11. Allow additional dropout years to relate benefits more to current earnings;

 12. Compute primary benefits and spoused benefits to increase the primary benefits for workers by approximately one-eighth, and reduce the spouse’s proportion from one-half to one-third, maintaining thereby the current total benefit of 15 percent for a couple while at the same time improving the protection for single workers, working couples, and surviving spouses; and

13. Amend the Social Security Act to eliminate separate references to men and women.

Phyllis Schlafley is lying and doing it badly.  When the report (it wasn’t a book by Ruth Bader Ginsburg, it was a report to The United States Commission on Civil Rights) was issued men did not receive the same survivor benefits women did.  That was changed not long after the report actually and as such, the lie at the center of this scare tactic was made moot nearly 30 years ago.

Ruth Bader Ginsburg wasn’t arguing that survivor and spouse benefits should be eliminated to make individuals more equal, she was arguing that men should receive the same benefits in the same situation.  The reason for this is that families should decide upon the proper roles within the family, not the government. The point was to increase liberty while still providing the same level of benefits–which is what the system has done over this time.

That Eaton and Schlafly would so boldly lie isn’t terribly surprising.  Schlafly is still touting unisex bathrooms. The issue is why does anyone give them any attention or space to print this crap other than on wingnut blogs.  Eaton took her lie to the Southtown Star and got it pubished presumably because it was an opinion piece. It was an opinion piece, it just had several facts supporting the claims wrong.  And not just wrong, but the opposite of her claims.

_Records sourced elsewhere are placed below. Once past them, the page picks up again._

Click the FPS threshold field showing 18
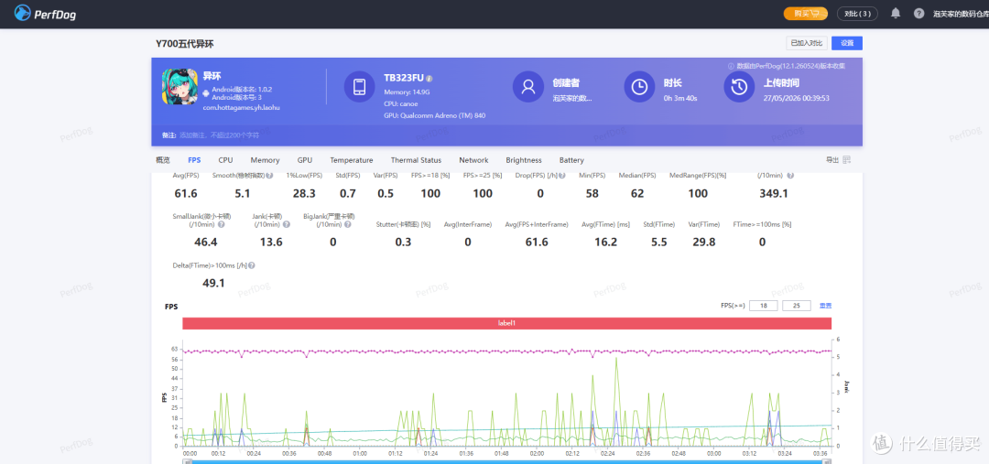The height and width of the screenshot is (464, 989). pyautogui.click(x=763, y=306)

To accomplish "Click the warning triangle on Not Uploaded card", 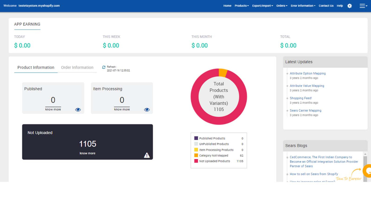I will pos(147,155).
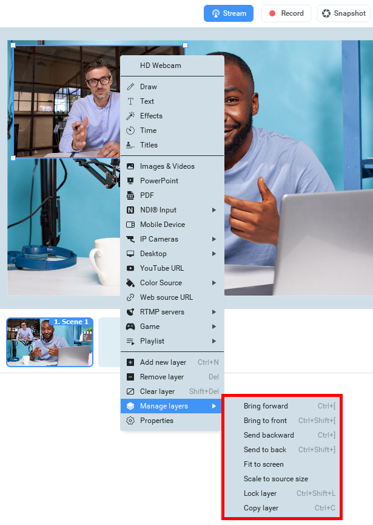Select the Effects magic wand icon
This screenshot has width=373, height=525.
pos(130,116)
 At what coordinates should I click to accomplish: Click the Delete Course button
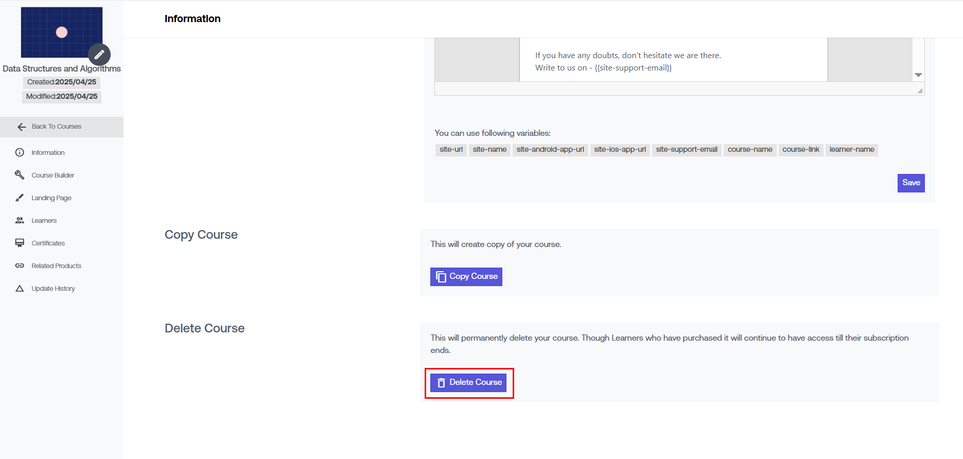pyautogui.click(x=468, y=382)
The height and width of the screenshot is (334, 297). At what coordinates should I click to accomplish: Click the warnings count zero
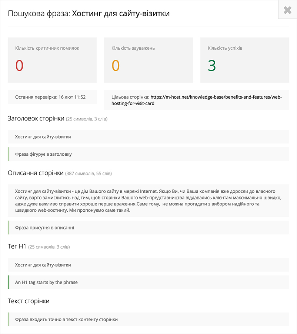point(116,66)
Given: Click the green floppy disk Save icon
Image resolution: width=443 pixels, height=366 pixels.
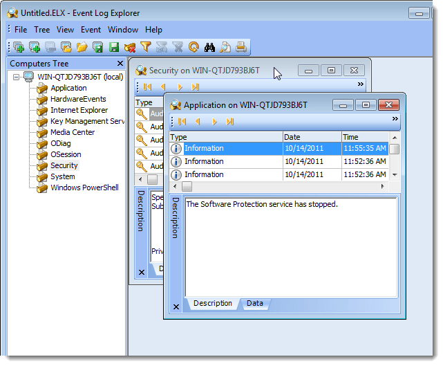Looking at the screenshot, I should tap(114, 47).
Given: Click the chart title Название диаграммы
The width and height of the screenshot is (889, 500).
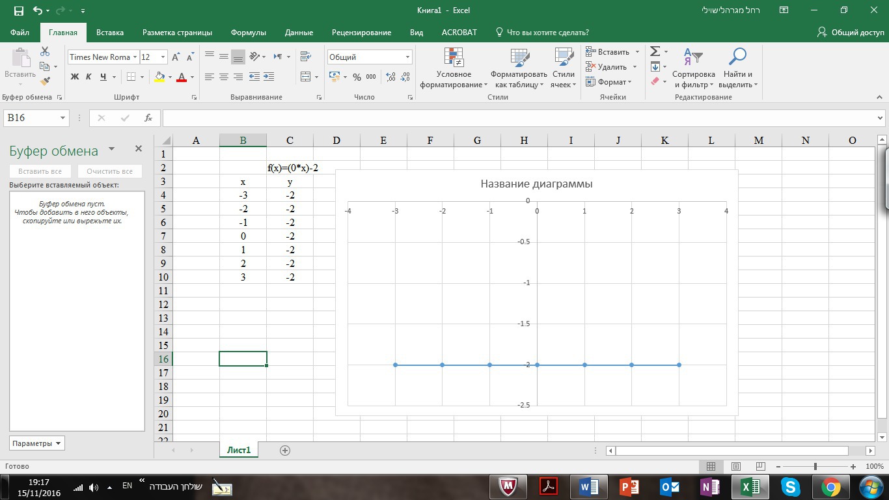Looking at the screenshot, I should pyautogui.click(x=536, y=184).
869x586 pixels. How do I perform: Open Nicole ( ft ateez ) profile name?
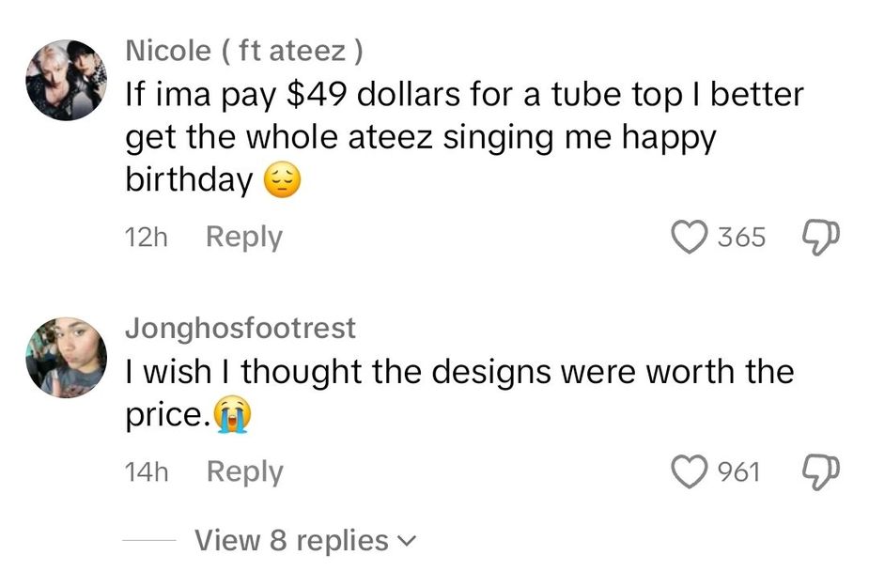244,50
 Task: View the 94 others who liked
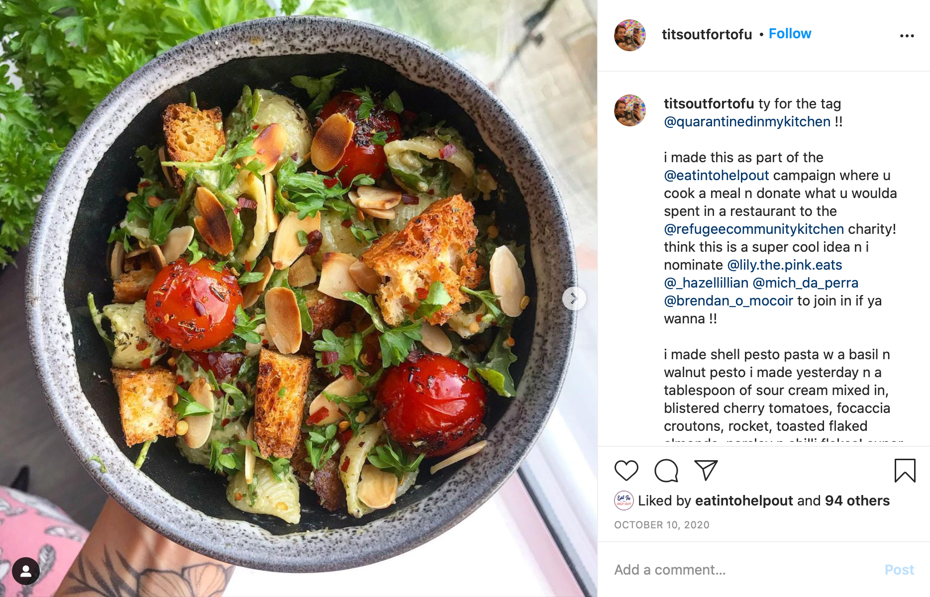point(857,500)
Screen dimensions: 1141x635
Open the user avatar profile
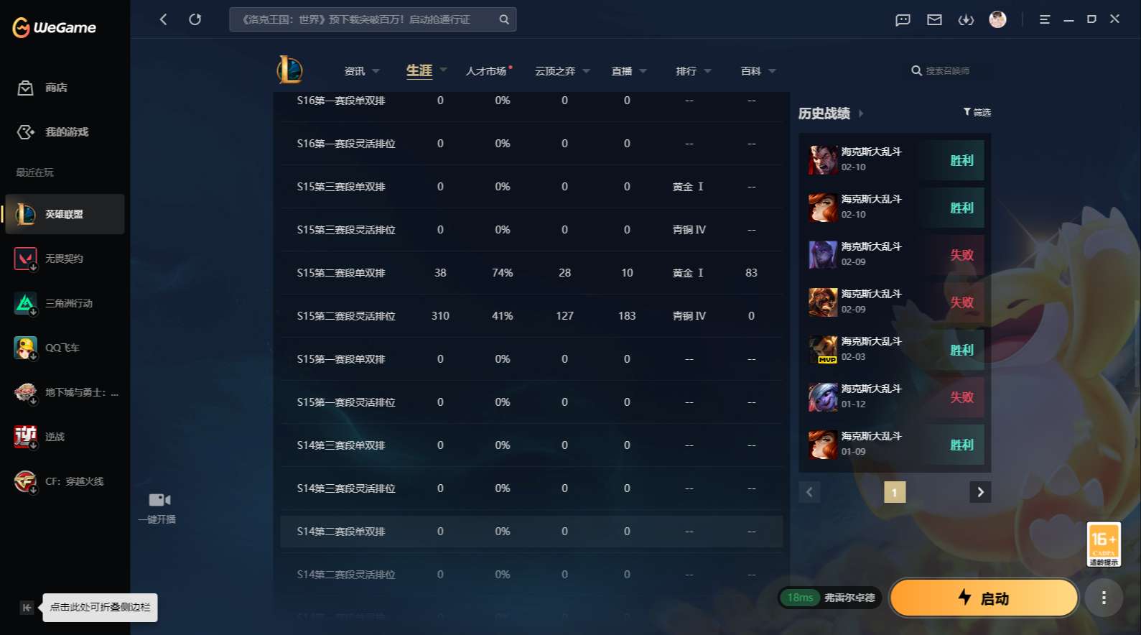pyautogui.click(x=997, y=19)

Daily Dolt: Fran Eaton, Lying Liar

Eaton tries to lie herself out yesterday’s lie. She claims the below proves that Ginsburg thought the ERA would eliminate survivor benefits for women who choose to stay home.

“Congress and the President should direct their attention to the concept that pervades the Code: that the adult world is (and should be) divided into two classes – independent men, whose primary responsibility is to win bread for a family, and dependent women, whose primary responsibility is to care for children and household. This concept must be eliminated from the code if it is to reflect the equality principle.”

Of course, this is directly contradicted by the text of page 45 in which the recommendations for Social Security changes include making the language gender neutral so that men and women have equal access to survivor benefits regardless who who works and who might stay at home.

But what is even more telling is how she uses the quote above that doesn’t even make the argument she claims it makes.  It talks about making the code gender neutral, not eliminating benefits for women who didn’t work outside the home.

What Fran cannot do is cite the next paragraph that demonstrates just how much of a liar Fran is:

Underlying the recommendations made in this report is the fundamental point that allocation of responsibilities within the family is a matter properly determined solely by the individuals involved.  Government should not steer individual decisions concerning household or breadwinning roles by casting the law’s weight on the side of (or against) a particular method of ordering private relationships.  Rather, a policy of strict neutrality should be pursued.  That policy should accomodate both traditional and innovative patterns.  At the same time, it should assure removal of artificial constraints so that women and men willing to explore their full potential as human beings may create new traditions by their actions.

Combine this with the recommendations on page 45 and what is clear is that Ginsburg argued for expanding benefits to widowers as well as widows, not to eliminate benefits to widows.

Why Eaton feels the need to lie about the report is beyond me, but she clearly did.  And the Southtown Star helped her in that endeavor.